### WHAT THE TASK REQUIRES
Update the entries starting at the line that contains "Given: Collapse the Org section chevron" and ending at the last of the entries by replacing "chevron" with "arrow", changing nothing else. Return only those lines and leave the pictures out.
--- begin ---
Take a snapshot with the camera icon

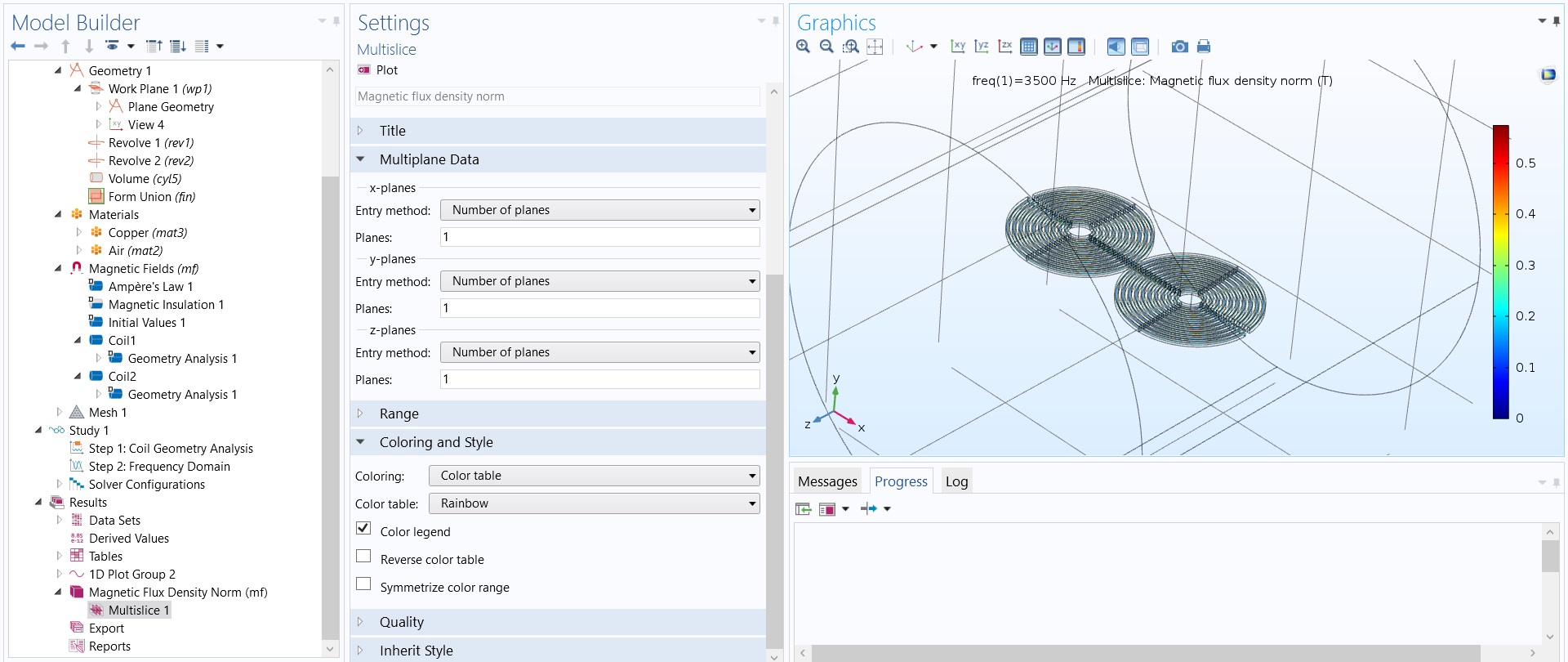[x=1179, y=47]
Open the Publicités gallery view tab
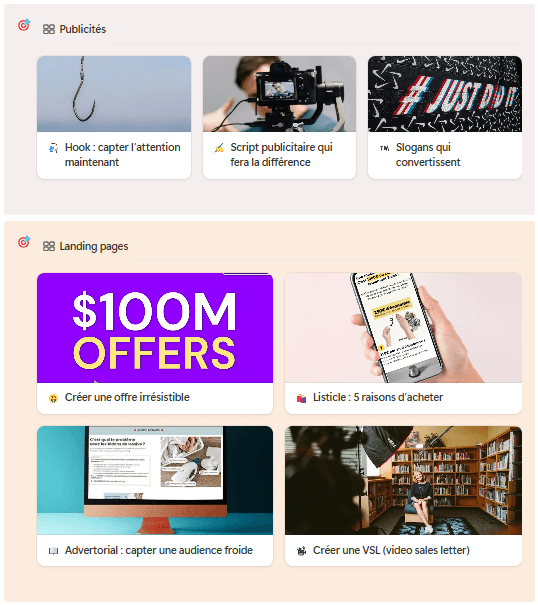 pos(74,29)
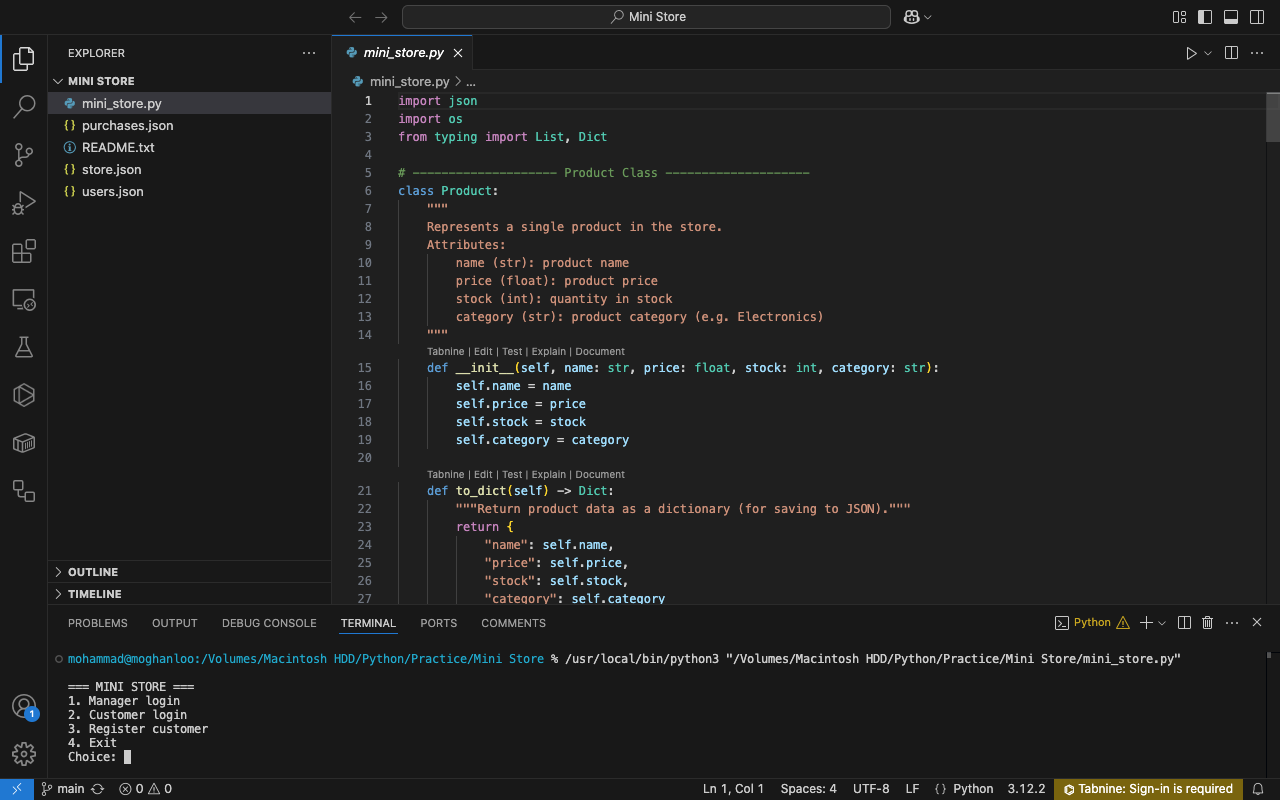This screenshot has width=1280, height=800.
Task: Open the Extensions view
Action: point(24,251)
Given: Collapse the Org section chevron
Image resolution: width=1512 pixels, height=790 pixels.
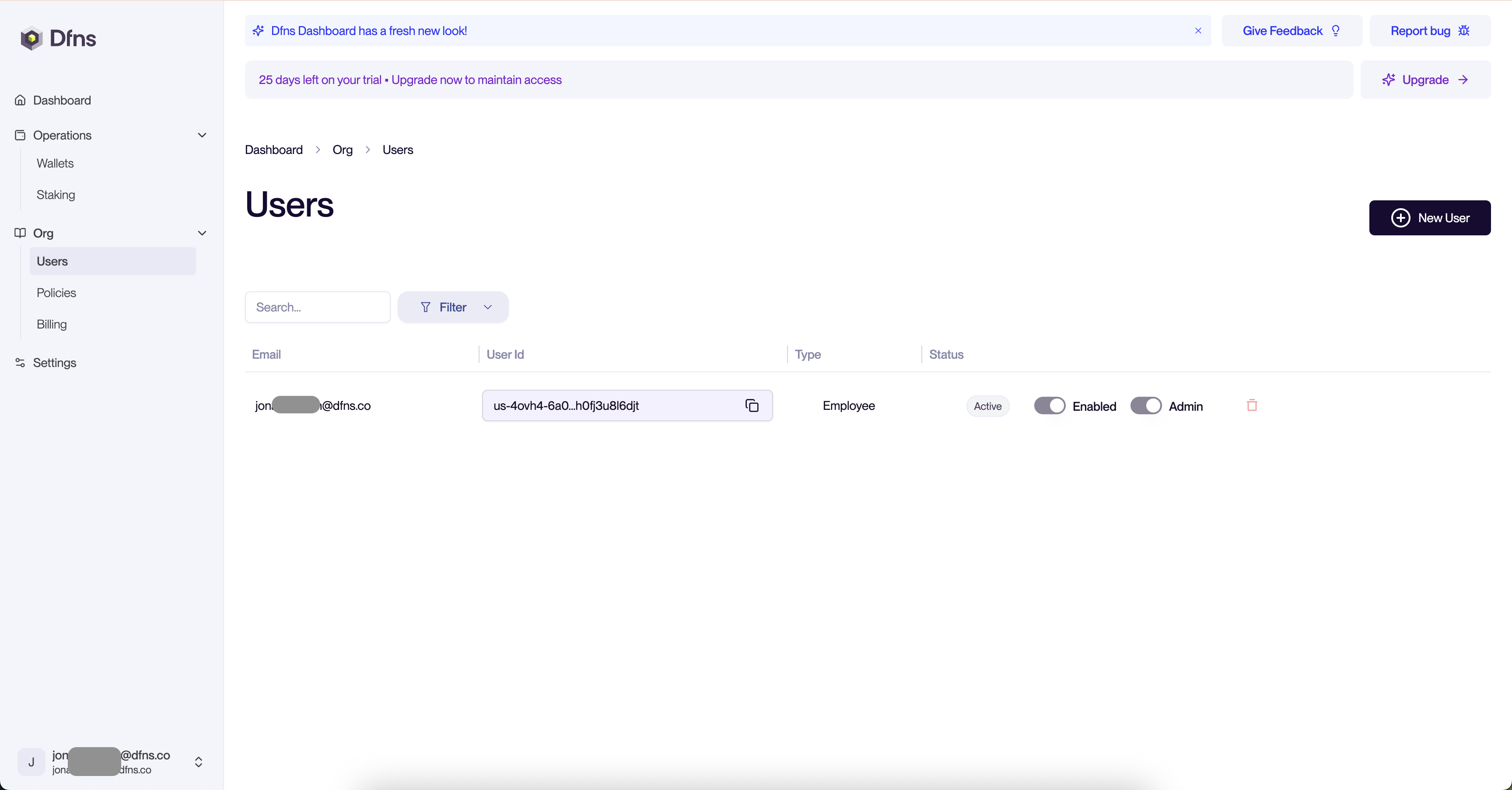Looking at the screenshot, I should click(202, 233).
--- end ---
### FINISHED ANSWER
Given: Collapse the Org section arrow
Image resolution: width=1512 pixels, height=790 pixels.
Looking at the screenshot, I should click(202, 233).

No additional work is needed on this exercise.